The SHANTI Act, 2025 marks India’s entry into the global nuclear IP ecosystem, replacing a six-decade absolute prohibition with a conditional patentability framework aligned with international practice. Nuclear patent work now demands cross-disciplinary expertise across patent prosecution, atomic energy regulation, export controls, and constitutional law. The framework’s final shape will be dependent on implementing rules, sensitivity determination precedents, and the resolution of pending Public Interest Litigation.

[1] Patents Act, 1970 (Act No. 39 of 1970), Section 4 (as amended by the SHANTI Act, 2025).

[2] Press Information Bureau, Government of India. https://www.pib.gov.in/PressReleasePage.aspx?PRID=2219510&reg=3&lang=1

[3] Indo-US Civil Nuclear Agreement, 2008; Civil Liability for Nuclear Damage Act, 2010

[4] The Third Schedule, SHANTI Act, 2025 (Act No. 39 of 2025), amending Section 4 of the Patents Act, 1970.

[5] SHANTI Act, 2025, Sections 3–8 (licensing and participation framework).

[6] SHANTI Act, 2025, Section 38 (Patent Protection for Nuclear Inventions).

[7] SHANTI Act, 2025, Section 38; Rules under Atomic Energy Act pertaining to sensitivity determination and government vesting.

[8] SHANTI Act, 2025, Section 9 (Research and Development Exemption).

[9] SHANTI Act, 2025, Section 38.

[10] Patents Act, 1970, Section 39 (Foreign Filing Licence); SHANTI Act, 2025, Section 40 (coordination with national security authorities).

[11] 35 U.S.C. §§ 181–188 (Patent Secrecy); Atomic Energy Act of 1954, 42 U.S.C. § 2181.

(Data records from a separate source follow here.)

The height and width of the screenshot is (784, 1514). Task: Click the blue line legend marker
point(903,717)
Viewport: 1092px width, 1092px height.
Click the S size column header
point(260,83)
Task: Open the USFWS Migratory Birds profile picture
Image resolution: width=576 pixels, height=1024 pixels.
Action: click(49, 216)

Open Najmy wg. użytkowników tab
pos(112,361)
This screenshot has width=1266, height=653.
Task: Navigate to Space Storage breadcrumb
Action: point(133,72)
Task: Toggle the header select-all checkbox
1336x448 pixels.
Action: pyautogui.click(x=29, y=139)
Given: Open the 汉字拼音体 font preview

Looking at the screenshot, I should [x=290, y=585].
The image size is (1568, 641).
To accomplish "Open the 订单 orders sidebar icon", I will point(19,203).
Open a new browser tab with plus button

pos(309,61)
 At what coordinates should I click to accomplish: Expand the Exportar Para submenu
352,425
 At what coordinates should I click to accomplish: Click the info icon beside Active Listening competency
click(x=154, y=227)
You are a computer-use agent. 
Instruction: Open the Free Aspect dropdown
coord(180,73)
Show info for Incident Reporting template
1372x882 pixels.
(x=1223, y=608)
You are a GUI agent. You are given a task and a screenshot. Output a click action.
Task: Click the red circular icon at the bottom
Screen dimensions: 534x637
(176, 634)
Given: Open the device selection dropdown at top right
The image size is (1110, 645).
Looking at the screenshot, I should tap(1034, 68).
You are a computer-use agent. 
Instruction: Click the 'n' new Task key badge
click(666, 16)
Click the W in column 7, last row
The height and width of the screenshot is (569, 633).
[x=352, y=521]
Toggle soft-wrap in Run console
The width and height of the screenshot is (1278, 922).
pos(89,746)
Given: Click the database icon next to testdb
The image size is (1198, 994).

[12] Agreement on Trade-Related Aspects of Intellectual Property Rights (TRIPS), Article 27 (Patentable Subject Matter) and TRIPS, Article 73 (Security Exceptions); Articles 7 and 8 (Objectives and Principles).

[13] EAS Sarma v. Union of India, Writ Petition (Civil) No. 240 of 2026, Supreme Court of India.

[14] M.C. Mehta v. Union of India, 1987 AIR 1086.

[15] SHANTI Act, 2025, Sections 3–8 (Private Participation and Licensing Framework); Schedule I (Permitted Activities).

[16] LawBeat https://lawbeat.in/top-stories/shanti-act-2025-plea-before-supreme-court-challenges-nuclear-energy-law-provisions-on-supplier-liability-1568822

[17] Patents Act, 1970, Sections 100 (Central Government use of patents) and 101 (Authority to use patented inventions).